__Problem to solve__. Search the lines of the records for the word "marker", and copy every line that has it.

##########

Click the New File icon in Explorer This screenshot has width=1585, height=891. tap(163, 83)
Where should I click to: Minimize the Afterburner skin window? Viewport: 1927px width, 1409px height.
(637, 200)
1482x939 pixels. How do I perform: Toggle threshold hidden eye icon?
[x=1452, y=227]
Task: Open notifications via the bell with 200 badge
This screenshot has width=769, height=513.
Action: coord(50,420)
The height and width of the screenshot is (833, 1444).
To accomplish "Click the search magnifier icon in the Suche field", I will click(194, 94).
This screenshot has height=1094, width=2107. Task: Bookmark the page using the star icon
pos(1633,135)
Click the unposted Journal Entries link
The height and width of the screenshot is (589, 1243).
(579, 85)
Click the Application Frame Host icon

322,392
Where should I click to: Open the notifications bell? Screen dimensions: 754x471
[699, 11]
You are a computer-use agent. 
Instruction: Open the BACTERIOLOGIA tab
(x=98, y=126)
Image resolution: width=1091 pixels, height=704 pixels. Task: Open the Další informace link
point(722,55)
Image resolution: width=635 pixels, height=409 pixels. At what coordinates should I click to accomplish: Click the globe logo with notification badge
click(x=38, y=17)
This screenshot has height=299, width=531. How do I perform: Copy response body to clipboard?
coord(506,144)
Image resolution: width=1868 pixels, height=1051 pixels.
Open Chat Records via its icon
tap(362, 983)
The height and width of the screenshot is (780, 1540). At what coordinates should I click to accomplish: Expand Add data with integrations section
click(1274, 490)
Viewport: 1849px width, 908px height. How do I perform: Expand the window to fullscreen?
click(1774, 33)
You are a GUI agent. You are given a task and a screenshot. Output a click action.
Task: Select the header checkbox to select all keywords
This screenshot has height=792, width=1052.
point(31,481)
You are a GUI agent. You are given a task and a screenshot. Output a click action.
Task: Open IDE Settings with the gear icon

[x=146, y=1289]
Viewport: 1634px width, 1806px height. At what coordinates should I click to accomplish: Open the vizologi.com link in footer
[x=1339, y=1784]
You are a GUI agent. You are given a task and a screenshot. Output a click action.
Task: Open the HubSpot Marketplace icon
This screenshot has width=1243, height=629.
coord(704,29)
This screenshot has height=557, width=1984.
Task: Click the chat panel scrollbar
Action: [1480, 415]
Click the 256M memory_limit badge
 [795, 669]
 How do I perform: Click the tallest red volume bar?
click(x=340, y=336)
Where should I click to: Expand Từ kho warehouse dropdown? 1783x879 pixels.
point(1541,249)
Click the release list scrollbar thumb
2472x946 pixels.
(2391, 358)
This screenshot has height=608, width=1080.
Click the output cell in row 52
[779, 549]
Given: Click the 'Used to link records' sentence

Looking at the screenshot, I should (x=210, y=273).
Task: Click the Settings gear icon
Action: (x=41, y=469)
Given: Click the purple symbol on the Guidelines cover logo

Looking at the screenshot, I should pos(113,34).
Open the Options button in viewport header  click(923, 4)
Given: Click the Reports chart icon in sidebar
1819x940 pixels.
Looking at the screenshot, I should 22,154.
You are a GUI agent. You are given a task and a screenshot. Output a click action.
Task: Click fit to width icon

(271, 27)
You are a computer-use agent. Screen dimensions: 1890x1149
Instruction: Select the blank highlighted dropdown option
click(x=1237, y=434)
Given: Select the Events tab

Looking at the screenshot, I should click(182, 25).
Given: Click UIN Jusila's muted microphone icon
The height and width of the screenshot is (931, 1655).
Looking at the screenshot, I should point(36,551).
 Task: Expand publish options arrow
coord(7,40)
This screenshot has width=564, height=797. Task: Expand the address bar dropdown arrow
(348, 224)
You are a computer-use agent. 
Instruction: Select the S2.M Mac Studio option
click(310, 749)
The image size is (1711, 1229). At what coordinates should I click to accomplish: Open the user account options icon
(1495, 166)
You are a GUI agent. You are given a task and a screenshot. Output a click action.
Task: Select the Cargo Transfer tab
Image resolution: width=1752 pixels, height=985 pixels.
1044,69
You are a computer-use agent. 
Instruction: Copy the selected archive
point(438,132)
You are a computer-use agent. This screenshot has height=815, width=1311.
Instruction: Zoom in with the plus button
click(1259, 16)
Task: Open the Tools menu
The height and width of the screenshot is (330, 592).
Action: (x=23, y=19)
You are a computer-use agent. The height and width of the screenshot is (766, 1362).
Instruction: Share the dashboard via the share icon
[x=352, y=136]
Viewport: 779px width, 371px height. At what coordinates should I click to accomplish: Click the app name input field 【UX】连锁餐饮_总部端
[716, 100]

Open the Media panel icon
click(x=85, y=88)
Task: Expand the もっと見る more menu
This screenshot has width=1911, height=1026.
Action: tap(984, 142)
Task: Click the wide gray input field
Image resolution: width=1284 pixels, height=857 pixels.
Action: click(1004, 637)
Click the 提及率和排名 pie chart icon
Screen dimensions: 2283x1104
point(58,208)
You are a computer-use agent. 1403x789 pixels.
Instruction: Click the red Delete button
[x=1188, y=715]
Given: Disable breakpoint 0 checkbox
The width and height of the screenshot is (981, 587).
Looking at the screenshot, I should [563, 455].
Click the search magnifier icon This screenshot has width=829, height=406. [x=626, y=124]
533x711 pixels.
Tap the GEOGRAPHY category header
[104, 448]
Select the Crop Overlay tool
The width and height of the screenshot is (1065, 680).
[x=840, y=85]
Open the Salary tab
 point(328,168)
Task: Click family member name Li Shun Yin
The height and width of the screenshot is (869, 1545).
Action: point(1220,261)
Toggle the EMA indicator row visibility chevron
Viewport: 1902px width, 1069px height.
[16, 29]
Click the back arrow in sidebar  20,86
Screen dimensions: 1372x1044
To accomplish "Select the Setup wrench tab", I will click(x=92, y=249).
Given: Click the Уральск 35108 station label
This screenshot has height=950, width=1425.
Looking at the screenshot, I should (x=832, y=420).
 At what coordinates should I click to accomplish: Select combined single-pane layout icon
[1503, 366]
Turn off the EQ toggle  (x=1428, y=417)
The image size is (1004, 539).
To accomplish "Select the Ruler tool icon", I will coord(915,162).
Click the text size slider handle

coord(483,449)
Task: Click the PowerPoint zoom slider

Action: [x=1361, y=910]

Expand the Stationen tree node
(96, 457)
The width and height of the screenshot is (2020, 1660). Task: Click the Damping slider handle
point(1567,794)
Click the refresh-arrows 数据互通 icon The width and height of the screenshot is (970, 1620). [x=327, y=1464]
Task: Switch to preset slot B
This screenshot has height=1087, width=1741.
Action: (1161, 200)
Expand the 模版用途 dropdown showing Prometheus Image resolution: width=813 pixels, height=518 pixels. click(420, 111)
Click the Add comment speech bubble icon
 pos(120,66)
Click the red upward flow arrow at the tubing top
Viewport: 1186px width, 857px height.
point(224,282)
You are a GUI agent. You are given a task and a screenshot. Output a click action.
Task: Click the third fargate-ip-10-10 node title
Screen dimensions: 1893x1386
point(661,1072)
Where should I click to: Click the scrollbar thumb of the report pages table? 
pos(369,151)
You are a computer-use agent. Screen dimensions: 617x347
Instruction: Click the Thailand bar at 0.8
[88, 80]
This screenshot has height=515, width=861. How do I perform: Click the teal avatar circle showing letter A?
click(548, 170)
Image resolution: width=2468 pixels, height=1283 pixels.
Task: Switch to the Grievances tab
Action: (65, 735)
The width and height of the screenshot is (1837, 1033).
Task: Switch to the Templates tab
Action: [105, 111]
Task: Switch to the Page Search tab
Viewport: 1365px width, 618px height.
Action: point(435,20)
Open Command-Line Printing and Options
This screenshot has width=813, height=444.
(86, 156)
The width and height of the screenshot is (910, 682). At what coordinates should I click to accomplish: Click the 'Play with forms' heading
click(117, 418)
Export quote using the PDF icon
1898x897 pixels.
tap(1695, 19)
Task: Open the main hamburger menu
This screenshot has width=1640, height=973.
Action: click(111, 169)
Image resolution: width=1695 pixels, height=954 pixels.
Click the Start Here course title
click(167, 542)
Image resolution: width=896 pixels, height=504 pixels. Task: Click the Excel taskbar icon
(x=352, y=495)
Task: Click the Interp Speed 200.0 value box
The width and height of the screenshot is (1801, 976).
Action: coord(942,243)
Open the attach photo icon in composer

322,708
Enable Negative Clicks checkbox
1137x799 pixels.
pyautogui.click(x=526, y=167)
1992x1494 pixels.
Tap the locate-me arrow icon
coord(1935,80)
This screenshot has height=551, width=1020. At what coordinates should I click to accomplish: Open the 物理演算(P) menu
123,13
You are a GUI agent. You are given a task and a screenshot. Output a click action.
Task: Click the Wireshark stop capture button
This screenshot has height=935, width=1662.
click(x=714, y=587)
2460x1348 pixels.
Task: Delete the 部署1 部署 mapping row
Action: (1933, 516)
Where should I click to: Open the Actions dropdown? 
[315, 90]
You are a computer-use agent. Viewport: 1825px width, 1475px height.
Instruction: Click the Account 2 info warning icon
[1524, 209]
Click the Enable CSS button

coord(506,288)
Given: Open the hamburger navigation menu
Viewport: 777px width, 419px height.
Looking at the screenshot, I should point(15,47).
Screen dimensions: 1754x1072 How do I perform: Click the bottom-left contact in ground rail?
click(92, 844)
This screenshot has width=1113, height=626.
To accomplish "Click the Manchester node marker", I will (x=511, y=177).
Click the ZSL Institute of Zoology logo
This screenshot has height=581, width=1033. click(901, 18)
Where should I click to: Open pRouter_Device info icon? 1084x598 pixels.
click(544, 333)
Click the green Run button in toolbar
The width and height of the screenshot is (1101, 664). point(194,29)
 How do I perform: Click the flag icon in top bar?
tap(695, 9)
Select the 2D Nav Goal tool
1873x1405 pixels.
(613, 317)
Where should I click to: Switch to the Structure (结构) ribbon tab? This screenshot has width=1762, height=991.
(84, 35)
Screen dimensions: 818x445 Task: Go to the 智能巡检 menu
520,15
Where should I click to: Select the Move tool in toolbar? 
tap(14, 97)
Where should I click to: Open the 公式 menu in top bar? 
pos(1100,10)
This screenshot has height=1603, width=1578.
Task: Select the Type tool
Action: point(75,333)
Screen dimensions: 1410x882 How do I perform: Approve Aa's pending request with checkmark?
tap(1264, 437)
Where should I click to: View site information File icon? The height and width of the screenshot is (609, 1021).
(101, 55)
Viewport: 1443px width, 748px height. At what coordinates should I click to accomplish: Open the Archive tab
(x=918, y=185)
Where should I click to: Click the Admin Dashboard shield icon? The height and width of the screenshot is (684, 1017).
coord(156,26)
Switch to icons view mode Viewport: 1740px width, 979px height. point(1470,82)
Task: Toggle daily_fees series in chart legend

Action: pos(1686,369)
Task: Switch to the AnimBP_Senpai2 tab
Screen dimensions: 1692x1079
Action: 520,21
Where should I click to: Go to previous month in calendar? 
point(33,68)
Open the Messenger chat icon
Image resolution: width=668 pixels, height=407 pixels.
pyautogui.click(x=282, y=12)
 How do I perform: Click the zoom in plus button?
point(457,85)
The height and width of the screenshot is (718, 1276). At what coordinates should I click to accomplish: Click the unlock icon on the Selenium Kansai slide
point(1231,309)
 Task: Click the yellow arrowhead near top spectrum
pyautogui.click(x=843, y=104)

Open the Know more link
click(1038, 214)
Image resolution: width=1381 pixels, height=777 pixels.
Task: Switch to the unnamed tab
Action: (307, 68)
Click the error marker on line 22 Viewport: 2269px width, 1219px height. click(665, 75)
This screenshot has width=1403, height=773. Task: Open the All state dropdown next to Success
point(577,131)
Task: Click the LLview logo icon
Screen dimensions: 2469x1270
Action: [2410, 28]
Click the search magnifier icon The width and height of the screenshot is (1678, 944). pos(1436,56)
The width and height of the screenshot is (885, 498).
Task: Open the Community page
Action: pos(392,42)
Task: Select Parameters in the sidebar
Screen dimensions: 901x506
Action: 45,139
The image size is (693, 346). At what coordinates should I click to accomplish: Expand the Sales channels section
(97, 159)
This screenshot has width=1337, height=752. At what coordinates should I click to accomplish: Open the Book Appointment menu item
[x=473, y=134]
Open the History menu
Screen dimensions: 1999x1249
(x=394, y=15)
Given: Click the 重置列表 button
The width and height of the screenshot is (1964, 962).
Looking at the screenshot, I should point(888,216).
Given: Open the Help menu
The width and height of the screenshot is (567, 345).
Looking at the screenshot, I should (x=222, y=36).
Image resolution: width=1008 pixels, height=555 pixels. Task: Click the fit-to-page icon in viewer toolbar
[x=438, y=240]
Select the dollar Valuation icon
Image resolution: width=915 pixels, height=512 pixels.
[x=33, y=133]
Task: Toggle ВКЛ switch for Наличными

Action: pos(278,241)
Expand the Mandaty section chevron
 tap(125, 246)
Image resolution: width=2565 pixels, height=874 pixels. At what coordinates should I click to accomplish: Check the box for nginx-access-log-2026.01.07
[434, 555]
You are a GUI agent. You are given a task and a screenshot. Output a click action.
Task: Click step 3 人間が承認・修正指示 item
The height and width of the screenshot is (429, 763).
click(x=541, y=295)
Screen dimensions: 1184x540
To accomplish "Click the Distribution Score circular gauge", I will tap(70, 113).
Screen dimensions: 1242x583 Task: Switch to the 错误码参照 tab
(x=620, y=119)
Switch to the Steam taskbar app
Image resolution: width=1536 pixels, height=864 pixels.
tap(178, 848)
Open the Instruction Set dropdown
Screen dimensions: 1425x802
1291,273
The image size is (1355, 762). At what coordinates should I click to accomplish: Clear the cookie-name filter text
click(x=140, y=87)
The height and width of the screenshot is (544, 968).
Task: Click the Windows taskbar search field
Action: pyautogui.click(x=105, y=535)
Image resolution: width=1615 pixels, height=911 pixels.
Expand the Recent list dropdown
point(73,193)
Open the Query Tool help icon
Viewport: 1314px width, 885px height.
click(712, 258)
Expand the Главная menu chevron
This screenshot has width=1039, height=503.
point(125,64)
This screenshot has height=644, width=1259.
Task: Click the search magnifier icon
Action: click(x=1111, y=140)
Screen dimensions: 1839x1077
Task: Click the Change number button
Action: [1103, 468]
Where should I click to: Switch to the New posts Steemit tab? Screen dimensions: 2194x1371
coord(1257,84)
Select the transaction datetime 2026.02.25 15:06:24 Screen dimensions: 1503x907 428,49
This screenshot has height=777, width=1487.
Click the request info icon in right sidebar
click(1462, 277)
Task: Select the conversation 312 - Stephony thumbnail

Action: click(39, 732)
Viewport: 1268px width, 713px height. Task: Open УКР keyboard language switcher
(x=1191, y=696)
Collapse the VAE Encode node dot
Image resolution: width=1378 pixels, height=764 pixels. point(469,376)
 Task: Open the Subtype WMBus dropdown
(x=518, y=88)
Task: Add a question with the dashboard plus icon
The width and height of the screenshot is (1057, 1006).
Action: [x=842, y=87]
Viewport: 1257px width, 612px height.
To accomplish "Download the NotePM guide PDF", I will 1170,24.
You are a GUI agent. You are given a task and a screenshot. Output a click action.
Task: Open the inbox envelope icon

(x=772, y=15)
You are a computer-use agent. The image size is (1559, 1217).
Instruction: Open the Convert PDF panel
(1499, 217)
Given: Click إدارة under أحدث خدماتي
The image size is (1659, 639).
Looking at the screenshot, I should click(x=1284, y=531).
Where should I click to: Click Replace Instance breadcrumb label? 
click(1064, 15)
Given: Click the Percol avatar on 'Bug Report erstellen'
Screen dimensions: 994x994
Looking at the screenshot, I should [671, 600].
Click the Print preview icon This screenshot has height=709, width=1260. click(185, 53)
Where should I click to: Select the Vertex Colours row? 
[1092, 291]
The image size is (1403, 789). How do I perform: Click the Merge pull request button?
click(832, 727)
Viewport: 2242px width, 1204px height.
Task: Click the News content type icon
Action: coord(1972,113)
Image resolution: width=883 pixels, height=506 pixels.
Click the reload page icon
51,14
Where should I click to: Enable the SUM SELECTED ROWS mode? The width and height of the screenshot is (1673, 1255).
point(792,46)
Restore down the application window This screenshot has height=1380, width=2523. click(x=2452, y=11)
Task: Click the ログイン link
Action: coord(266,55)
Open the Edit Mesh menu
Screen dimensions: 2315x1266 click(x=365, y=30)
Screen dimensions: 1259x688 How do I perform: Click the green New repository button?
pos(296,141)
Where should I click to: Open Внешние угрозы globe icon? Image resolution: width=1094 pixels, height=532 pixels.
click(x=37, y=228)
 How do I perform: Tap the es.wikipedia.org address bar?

##########

__Solution__.
To accomplish "Click the Manchester node marker", I will (x=511, y=177).
Click the error marker on line 22 Viewport: 2269px width, 1219px height. click(665, 75)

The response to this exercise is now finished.